We also explore the performance of multilingual approaches on the RSDO5 test sets. We train the model using the ANN and NES labels from all domains of the ACTER dataset and on two domains from the RSDO5 dataset, validate on the third RSDO5 domain, and test on the last domain. Table 3 and 4 present the comparative performance of the multilingual and the monolingual approaches. However, from the results, there exists a discrepancy in the performance-boosting efficiency among the different combinations of training, validation, and test sets. This raises a hypothesis of the domain sensitivity in transfer learning for ATE tasks. Thus, a careful choice of the domains in the training set is undoubtedly necessary for boosting the classifier’s performance.

Besides, we compare two different annotation regimes by evaluating the performance of classifiers using different training, validation, and testing combinations for each regime. Despite the consistency in the predictive power of monolingual and multilingual settings, the classifiers with NOBI annotation presented a worse performance in the Slovenian RSDO5 corpus compared to the BIO regime. This is due to the fact that the proportion of nested terms in RSDO5 is too small for the classifier to learn nested terms properly, which are visualized in the proportion of unique nested terms and terms nested in other nested terms from Figs. 16 to 18.

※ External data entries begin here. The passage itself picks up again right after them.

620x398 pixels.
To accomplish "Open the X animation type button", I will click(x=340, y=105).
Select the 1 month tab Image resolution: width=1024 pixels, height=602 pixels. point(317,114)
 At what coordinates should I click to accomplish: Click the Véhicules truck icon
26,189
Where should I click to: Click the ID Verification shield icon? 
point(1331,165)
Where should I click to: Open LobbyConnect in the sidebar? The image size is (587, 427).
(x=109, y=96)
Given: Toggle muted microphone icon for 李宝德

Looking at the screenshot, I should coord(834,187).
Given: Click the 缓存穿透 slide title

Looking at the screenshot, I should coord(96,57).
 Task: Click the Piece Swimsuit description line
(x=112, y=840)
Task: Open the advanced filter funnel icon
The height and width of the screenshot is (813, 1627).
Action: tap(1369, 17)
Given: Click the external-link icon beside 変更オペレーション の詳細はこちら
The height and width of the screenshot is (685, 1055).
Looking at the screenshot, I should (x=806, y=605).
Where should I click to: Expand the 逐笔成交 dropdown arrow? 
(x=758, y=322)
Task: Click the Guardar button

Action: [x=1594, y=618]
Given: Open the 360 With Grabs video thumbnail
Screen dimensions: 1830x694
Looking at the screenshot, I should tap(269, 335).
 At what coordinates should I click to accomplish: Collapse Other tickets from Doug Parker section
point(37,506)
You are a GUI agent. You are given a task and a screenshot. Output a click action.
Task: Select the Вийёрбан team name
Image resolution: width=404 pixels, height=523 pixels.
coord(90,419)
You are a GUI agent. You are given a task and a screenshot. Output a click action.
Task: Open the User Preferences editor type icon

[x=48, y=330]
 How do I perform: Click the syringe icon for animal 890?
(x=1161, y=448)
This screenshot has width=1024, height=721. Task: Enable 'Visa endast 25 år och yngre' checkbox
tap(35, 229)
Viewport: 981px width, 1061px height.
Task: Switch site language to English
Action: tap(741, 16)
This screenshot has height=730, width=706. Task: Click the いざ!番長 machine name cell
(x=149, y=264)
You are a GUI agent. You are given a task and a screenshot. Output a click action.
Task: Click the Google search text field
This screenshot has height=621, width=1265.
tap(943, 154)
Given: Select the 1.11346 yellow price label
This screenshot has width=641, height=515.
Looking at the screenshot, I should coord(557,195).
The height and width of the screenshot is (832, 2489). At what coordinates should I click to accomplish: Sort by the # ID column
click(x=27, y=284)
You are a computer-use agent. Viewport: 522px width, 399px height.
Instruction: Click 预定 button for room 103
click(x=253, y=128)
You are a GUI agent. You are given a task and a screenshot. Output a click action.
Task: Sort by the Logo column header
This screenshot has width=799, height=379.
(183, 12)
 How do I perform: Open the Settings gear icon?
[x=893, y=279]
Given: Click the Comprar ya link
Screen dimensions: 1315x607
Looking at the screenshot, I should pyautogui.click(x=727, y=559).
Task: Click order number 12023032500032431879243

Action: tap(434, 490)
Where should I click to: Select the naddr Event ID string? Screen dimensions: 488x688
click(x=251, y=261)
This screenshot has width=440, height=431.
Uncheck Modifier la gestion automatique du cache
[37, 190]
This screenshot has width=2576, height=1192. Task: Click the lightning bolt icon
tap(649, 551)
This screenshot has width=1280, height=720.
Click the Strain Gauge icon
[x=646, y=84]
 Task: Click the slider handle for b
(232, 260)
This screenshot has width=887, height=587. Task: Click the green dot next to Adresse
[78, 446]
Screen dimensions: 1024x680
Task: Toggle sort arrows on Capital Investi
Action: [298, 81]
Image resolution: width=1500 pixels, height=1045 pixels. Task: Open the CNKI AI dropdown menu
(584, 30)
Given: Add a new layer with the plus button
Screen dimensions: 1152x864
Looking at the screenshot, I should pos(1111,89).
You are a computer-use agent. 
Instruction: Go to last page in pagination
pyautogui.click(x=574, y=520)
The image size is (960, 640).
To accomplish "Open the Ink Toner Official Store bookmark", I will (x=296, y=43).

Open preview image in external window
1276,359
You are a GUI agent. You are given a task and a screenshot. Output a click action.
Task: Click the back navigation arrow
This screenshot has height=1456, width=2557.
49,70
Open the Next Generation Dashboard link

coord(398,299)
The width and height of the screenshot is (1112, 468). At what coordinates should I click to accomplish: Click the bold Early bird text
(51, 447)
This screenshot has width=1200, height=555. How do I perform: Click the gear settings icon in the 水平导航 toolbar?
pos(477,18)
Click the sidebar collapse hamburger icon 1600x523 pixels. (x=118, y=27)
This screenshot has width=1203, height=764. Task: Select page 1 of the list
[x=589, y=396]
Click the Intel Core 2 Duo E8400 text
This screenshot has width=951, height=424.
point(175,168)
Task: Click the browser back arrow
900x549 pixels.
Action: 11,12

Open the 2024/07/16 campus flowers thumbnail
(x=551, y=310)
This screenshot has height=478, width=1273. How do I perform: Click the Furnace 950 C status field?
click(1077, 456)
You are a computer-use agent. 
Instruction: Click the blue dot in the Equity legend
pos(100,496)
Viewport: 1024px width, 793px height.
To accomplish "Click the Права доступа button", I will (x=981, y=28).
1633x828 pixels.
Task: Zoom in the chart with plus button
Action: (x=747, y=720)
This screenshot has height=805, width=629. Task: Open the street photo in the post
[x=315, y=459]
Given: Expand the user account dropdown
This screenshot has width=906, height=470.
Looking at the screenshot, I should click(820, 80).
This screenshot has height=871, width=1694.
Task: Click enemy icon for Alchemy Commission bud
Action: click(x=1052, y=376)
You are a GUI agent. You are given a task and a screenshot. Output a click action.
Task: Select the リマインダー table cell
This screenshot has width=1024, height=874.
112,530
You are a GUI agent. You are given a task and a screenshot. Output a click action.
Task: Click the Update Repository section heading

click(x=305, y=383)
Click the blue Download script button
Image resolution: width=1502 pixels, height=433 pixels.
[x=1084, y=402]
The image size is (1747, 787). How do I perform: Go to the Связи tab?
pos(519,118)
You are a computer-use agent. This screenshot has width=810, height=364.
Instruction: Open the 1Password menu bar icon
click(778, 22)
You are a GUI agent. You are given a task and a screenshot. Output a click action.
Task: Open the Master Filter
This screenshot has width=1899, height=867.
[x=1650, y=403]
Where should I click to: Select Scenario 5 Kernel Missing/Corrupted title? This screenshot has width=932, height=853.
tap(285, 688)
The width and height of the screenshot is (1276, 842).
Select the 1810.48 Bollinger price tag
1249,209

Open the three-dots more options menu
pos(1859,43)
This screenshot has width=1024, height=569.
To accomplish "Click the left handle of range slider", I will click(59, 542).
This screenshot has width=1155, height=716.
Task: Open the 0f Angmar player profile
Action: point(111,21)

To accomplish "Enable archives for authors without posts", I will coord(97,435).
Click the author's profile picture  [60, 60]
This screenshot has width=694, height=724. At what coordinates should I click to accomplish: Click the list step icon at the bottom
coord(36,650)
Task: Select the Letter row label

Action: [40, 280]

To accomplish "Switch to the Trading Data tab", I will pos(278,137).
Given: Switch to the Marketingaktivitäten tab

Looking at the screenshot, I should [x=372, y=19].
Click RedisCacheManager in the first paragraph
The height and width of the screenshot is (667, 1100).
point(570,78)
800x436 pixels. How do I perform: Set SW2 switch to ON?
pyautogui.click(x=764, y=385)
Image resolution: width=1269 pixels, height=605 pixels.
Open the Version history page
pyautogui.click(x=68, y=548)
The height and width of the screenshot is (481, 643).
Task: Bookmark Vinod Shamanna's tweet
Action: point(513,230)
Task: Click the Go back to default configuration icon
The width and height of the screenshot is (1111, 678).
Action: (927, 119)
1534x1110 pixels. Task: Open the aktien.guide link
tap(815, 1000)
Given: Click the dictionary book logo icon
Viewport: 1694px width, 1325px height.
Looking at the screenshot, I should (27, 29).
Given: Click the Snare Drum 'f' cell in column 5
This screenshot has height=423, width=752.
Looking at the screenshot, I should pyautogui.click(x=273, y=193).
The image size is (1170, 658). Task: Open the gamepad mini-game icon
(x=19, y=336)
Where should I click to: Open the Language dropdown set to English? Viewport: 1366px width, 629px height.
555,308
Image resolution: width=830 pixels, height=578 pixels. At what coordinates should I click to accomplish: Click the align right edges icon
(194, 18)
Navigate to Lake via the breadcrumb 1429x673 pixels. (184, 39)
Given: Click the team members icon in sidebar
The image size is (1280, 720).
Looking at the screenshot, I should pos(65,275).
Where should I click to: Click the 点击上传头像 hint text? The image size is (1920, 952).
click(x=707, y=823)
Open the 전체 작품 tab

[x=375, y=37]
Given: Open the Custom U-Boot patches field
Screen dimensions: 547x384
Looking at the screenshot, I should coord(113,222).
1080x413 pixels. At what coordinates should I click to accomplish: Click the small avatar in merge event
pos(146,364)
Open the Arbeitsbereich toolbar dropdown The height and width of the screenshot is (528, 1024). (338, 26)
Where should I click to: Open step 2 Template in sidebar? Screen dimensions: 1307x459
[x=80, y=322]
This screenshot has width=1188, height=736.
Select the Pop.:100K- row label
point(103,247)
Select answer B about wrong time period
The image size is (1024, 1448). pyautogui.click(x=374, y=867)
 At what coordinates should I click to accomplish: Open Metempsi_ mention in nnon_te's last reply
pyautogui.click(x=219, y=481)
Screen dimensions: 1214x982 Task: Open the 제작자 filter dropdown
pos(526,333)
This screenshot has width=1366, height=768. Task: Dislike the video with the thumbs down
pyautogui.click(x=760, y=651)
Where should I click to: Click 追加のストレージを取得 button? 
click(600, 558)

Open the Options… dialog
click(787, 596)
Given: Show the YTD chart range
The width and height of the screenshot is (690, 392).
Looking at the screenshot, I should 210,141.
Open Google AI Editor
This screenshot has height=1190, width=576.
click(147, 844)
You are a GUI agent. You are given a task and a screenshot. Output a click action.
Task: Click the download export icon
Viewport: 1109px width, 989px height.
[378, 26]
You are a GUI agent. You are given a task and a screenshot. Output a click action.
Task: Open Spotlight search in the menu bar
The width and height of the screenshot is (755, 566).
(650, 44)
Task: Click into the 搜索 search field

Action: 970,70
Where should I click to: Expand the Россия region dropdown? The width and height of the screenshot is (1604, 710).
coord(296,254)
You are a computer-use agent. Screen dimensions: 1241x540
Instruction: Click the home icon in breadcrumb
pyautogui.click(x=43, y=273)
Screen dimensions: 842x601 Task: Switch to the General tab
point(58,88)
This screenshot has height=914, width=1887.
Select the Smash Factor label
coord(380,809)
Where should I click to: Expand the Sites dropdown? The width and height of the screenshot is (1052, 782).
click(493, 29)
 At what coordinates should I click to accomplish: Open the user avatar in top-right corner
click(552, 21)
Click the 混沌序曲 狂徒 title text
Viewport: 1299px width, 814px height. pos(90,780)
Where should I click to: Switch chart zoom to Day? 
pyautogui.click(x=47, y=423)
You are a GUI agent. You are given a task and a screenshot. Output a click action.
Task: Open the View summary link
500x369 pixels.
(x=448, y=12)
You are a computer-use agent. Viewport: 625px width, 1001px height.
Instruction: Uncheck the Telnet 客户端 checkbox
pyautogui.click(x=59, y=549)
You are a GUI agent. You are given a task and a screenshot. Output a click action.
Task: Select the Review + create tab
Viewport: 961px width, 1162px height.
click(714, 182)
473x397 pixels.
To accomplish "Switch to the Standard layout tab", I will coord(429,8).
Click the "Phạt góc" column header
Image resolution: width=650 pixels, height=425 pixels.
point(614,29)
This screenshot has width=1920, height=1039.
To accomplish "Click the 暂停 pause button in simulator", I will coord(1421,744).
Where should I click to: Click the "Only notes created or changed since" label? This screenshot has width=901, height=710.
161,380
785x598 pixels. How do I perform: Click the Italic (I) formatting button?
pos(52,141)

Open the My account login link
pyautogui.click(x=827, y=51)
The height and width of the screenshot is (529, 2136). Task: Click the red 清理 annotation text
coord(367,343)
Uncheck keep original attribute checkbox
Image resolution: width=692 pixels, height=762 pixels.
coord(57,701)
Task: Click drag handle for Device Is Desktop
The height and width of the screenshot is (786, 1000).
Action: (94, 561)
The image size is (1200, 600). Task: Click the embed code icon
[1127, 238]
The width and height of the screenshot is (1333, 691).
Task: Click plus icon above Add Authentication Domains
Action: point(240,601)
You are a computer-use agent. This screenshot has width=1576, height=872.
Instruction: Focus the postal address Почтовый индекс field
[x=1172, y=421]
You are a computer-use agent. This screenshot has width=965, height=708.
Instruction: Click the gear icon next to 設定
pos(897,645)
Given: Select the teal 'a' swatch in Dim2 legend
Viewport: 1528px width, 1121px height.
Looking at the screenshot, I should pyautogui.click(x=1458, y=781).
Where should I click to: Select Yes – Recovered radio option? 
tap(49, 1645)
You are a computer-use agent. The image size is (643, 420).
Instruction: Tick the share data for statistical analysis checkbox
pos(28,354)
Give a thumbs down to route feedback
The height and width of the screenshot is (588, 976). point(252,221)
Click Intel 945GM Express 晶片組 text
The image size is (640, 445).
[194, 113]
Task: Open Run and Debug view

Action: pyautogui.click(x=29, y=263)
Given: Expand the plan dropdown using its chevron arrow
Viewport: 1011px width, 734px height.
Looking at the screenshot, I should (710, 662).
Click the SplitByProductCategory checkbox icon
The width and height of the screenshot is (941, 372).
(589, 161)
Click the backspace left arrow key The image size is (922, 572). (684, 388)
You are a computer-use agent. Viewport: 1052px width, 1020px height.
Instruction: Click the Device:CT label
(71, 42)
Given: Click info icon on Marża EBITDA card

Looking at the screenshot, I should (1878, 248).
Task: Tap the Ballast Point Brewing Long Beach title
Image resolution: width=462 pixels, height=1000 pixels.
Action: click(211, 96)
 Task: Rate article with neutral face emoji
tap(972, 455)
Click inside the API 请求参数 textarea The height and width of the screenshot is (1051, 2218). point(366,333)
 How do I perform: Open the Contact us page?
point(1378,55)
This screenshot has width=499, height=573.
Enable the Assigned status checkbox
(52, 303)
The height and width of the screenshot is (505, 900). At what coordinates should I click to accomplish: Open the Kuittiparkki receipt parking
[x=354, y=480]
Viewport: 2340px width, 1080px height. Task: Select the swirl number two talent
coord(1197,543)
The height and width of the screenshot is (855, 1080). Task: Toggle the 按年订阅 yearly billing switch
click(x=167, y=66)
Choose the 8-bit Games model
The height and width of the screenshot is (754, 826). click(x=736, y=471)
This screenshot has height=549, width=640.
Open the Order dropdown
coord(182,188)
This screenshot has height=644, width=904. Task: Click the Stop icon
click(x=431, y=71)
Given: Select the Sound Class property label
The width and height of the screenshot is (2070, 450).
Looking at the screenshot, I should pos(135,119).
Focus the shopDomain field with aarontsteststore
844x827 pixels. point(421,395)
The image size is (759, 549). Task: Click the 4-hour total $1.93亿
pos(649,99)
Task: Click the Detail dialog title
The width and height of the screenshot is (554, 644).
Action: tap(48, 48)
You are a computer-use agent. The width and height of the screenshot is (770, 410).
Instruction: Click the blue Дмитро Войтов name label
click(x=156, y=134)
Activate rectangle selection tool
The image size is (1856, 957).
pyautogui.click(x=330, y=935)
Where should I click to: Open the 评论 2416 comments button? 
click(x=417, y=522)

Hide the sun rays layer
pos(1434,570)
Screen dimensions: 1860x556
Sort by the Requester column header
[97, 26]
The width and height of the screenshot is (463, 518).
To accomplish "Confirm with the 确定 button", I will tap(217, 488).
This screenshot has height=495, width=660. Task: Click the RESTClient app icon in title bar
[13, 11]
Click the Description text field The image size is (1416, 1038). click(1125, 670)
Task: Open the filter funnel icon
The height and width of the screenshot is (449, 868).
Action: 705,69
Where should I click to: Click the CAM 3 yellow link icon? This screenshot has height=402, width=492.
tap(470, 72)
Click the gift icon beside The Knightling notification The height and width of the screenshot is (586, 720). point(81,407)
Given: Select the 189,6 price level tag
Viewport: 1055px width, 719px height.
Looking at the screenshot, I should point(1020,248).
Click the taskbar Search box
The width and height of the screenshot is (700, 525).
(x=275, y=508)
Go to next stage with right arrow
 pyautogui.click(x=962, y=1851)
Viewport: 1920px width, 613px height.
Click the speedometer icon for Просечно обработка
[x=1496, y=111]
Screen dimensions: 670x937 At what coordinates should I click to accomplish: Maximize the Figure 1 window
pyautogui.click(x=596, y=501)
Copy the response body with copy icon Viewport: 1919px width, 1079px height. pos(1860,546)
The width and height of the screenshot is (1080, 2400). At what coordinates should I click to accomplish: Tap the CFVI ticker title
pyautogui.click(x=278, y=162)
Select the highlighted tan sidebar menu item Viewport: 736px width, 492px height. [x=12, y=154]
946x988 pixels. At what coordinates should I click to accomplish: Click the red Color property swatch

Table 5 Comparison between our performance and SOTA in RSDO5 dataset

Full size table

In Table 5, we present the results from the related work for the RSDO5 dataset compared to our proposed monolingual and multilingual approaches. The result from Ljubešić et al. (2019)’s method, which has been re-implemented using the same RSDO5 corpus as our studies, is taken from Tran et al. (2022b). In general, our approach outperforms Ljubešić et al. (2019)’s one by a large margin on all domains and according to all evaluation metrics, especially when it comes to Recall. We achieve results roughly twice as high as Ljubešić et al. (2019)’s approach in F1-score for all test domains regarding both monolingual and multilingual learning. One should note that the method (Ljubešić et al., 2019) was primarily meant for extracting terms from Ph.D. theses, i.e., documents significantly longer than those available in our training data, which explains the low Recall of that approach. However, this result clearly identifies a significant strength of the sequence-labeling approach - it does not rely on the frequency of term occurrences, which makes the approach more robust as shown in this comparison. In our case, we show that the multilingual experiments do in several cases improve our monolingual results (Tran et al., 2022b), but not systematically.

5 Error analysis

In order to determine whether the term length affects the models’ performance, we calculate Precision and Recall for terms of length k = {1,2,3,4, \(\ge\)5} when predicted by our classifiers on the test set. The number of predicted candidate terms (Preds), number of ground truth terms (GTs), number of correct predictions (TPs), Precision (P), and Recall (R) regarding different term lengths k and test domains in ACTER and RSDO5 corpora are presented in Table 9 and 10 (in Appendix) and Precision (P) and Recall (R) of each scenario are visualized below.

5.1 The ACTER dataset

The results for ACTER’s dataset (Table 9) were obtained by employing the best performing model for a specific language in terms of F1 on the Heart failure test set for the most cases (which is the combination of English, French, and Slovenian as the training set).

Fig. 5

Fig. 6

Fig. 7

As demonstrated in Fig. 5, 6, and 7, when using the BIO scheme, the best model proved to be good at predicting terms containing up to four words for English and Dutch and up to three words for French texts in ACTER corpora. A strong correspondence between the F1 and the number of predicted candidate terms has been found where the number of predicted candidate terms likely corresponds to the situation in the training data (see Table 9 in Appendix).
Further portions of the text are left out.